* WORK REQUEST *
Where the listing below reaches the line containing "GNU (815, 6)", start writing out lines exactly, and stop once the line containing "Alle ablehnen (383, 1318)" has been written.

* GIVEN ENTRIES *
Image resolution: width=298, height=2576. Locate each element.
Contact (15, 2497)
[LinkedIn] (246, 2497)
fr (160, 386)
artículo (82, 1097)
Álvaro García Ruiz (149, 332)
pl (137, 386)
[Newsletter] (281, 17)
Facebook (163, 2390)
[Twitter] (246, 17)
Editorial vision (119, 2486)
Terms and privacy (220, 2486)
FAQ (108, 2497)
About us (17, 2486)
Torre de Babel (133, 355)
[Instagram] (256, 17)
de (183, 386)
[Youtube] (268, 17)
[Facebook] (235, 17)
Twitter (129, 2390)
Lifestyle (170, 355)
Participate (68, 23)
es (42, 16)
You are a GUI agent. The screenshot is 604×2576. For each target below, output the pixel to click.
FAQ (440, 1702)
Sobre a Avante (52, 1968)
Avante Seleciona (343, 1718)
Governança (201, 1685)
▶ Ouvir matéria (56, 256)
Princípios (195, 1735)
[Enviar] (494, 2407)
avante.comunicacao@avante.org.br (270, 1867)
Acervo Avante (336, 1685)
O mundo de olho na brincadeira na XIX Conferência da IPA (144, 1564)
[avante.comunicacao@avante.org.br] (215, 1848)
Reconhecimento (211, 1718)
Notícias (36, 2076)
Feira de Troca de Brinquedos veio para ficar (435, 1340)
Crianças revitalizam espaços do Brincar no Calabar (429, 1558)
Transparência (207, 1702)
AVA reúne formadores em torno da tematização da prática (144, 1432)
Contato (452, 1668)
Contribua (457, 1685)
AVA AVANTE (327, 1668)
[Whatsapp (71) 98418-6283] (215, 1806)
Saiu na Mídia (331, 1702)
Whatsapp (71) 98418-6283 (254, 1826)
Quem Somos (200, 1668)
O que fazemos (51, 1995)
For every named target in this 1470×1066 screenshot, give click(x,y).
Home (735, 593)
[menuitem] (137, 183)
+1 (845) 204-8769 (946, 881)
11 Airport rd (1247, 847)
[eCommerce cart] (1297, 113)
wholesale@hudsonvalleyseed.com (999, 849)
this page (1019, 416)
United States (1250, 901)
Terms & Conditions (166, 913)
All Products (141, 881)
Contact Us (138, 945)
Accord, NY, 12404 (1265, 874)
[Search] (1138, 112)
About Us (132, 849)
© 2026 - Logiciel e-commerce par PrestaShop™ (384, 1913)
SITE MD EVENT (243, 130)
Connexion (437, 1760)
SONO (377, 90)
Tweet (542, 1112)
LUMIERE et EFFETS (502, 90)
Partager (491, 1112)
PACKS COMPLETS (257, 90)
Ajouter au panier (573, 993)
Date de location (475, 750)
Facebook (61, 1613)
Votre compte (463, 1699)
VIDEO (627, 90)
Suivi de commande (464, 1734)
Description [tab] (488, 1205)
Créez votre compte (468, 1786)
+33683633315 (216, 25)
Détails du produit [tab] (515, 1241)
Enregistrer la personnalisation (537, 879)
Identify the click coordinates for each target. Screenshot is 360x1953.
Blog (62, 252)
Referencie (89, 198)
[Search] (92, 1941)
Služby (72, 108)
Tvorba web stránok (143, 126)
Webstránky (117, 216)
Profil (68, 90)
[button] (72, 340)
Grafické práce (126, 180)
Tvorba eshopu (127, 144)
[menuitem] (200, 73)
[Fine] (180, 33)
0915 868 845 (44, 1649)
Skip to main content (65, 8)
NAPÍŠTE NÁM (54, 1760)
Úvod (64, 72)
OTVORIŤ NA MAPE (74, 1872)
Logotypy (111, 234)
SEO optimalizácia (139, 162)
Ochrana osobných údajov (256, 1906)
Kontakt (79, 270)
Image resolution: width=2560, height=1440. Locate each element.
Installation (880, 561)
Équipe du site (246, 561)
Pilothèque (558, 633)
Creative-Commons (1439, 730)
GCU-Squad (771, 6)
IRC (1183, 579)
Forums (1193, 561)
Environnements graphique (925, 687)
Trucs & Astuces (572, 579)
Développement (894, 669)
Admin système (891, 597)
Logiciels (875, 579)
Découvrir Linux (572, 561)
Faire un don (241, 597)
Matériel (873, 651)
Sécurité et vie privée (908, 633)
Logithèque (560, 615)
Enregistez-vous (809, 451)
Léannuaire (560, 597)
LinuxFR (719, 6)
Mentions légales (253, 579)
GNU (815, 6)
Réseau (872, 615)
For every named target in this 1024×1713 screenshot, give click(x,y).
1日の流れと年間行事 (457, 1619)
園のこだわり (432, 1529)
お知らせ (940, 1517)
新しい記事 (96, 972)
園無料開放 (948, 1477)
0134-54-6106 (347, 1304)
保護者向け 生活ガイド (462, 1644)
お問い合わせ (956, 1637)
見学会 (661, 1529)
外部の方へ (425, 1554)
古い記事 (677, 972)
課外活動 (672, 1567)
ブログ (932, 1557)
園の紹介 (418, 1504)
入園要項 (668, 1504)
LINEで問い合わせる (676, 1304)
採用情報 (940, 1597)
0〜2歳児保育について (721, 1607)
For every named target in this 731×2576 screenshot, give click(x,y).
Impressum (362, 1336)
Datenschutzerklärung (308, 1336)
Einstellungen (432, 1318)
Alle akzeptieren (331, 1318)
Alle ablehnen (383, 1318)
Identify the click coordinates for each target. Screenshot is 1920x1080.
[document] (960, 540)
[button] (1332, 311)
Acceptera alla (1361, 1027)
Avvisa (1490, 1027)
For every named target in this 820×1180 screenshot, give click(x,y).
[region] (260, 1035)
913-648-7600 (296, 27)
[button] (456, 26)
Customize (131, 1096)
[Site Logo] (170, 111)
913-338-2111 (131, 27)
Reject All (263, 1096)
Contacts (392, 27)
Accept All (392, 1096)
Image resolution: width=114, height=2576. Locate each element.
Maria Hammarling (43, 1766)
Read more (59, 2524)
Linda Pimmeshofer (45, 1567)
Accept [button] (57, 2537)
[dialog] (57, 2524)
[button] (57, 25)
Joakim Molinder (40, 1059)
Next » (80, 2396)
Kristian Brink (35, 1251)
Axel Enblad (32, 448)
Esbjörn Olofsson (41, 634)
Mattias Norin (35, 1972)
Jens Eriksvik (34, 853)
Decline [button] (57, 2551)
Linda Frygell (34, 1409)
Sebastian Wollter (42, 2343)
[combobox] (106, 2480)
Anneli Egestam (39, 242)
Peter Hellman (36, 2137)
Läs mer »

* SOLUTION TO THIS TASK *
GNU (815, 6)
Réseau (872, 615)
For every named target in this 1024×1713 screenshot, give click(x,y).
1日の流れと年間行事 (457, 1619)
園のこだわり (432, 1529)
お知らせ (940, 1517)
新しい記事 (96, 972)
園無料開放 (948, 1477)
0134-54-6106 (347, 1304)
保護者向け 生活ガイド (462, 1644)
お問い合わせ (956, 1637)
見学会 (661, 1529)
外部の方へ (425, 1554)
古い記事 (677, 972)
課外活動 (672, 1567)
ブログ (932, 1557)
園の紹介 (418, 1504)
入園要項 (668, 1504)
LINEで問い合わせる (676, 1304)
採用情報 (940, 1597)
0〜2歳児保育について (721, 1607)
For every named target in this 731×2576 screenshot, give click(x,y).
Impressum (362, 1336)
Datenschutzerklärung (308, 1336)
Einstellungen (432, 1318)
Alle akzeptieren (331, 1318)
Alle ablehnen (383, 1318)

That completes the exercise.